GitLab Instructional Use

Setting up a course

  • It's recommended that instructors make a GitLab Group for course-specific repositories and use sub-groups for each term. The faculty who teach the course can be added as owners at the course group level and then can create the sub-groups for the term.
  • For example, a group called CSE 130 is created and the sub-group Fall20 is created. This can reduce administrative overhead. TAs and readers from other quarters don't have access to classes for which they're not course staff. All faculty who are owners of the course group will have access to all repositories for all quarters in the class. Course staff must have created an account before they can be added to a group.

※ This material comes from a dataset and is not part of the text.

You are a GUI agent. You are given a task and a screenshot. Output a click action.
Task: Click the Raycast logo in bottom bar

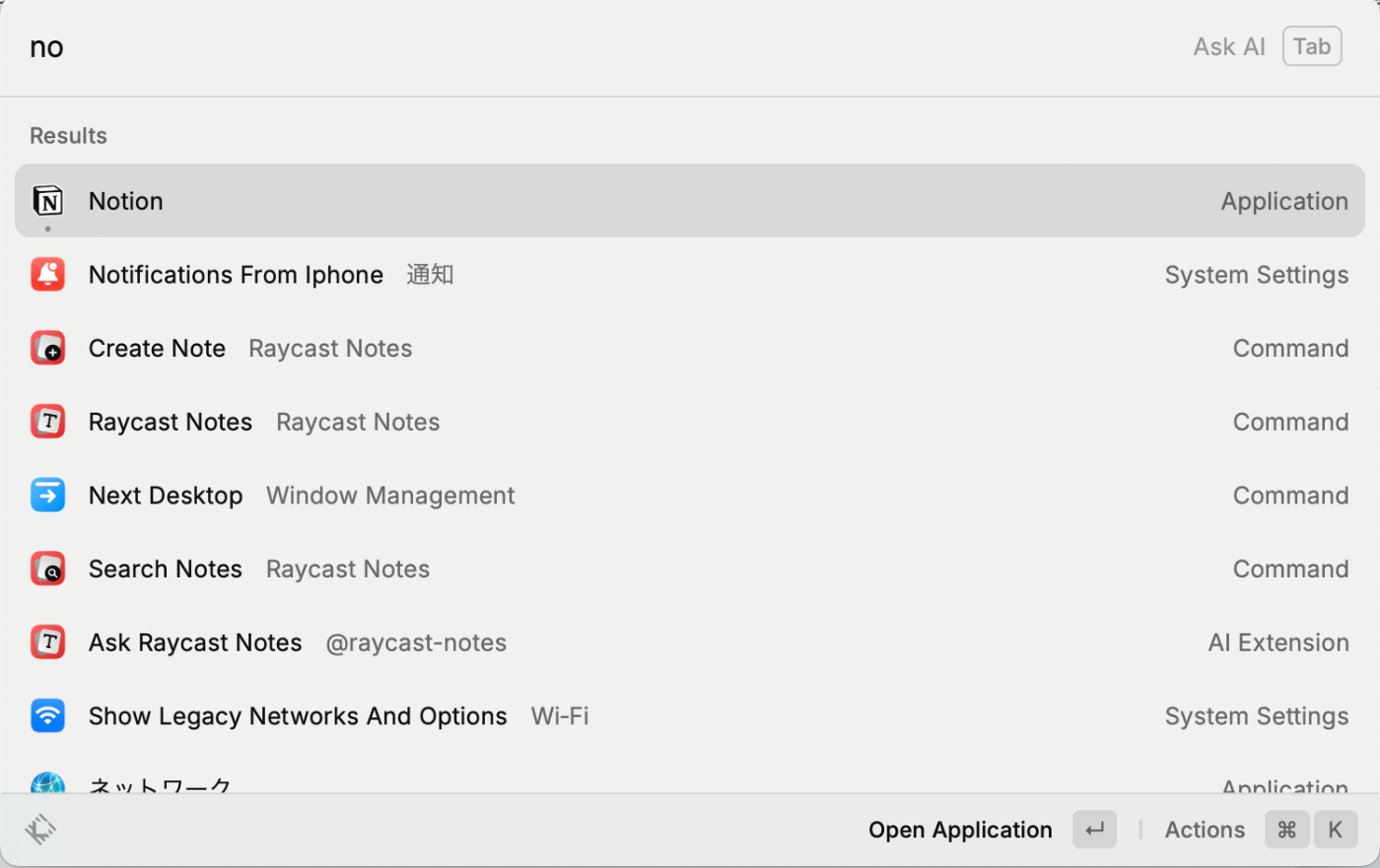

Other Strategies for Organizing Courses

  • Students can create their projects in their own namespace and give permissions to them.
  • If a project site for the whole class is desired, or groups needed for persistent work teams, please name the group, prefixed with pattern course-termyr, eg. physics115-Fall20. This naming approach will help to avoid naming collisions in future quarters.

Group Name Guidelines

Users also have the ability to create groups. Groups are meant to hold related projects and make the delegation of permissions easier. Projects in a group also have the ability to persist even after the originator of the project is no longer active. Group names must be unique across the system as GitLab uses a flat namespace for groups.  Please observe the following guidelines.

Group names:

  •  No generic group names i.e. "My Project Group," "Group1," "Super Awesome Research Group."
  • For research groups try to keep group names descriptive and succinct, prefixed by an area of research. Keep in mind, these names will also form part of the project/git repo URL.
  • For instructional use, similar guidelines apply.   
Moving projects:
  • GitLab allows you to move projects between groups and personal spaces if you have appropriate rights in both places. As such, a personal project can be moved into a group quite easily or a project moved between groups if the project expands beyond its original context.

Best Practices

Storing Files: 

  • Don't Add Large Files to a Git Repository
  • Store large files somewhere else like Google Drive and have your code retrieve them.

Avoiding work Erasure: 

  • Users can't "erase" git history by deleting branches. Erasing history can inadvertently erase student work. 
  • Most TAs and all readers should have read-only ("reporter") access to student repositories. Again, this reduces the possibility of work being erased.

Avoiding Plagiarism: 

  • Users shouldn't commit "derived" files such as object files. Use .gitignore to make this easier to enforce.
  • Students in a class should *not* be members of the class group. They should only have access to their own repos; only course staff should be in the class group.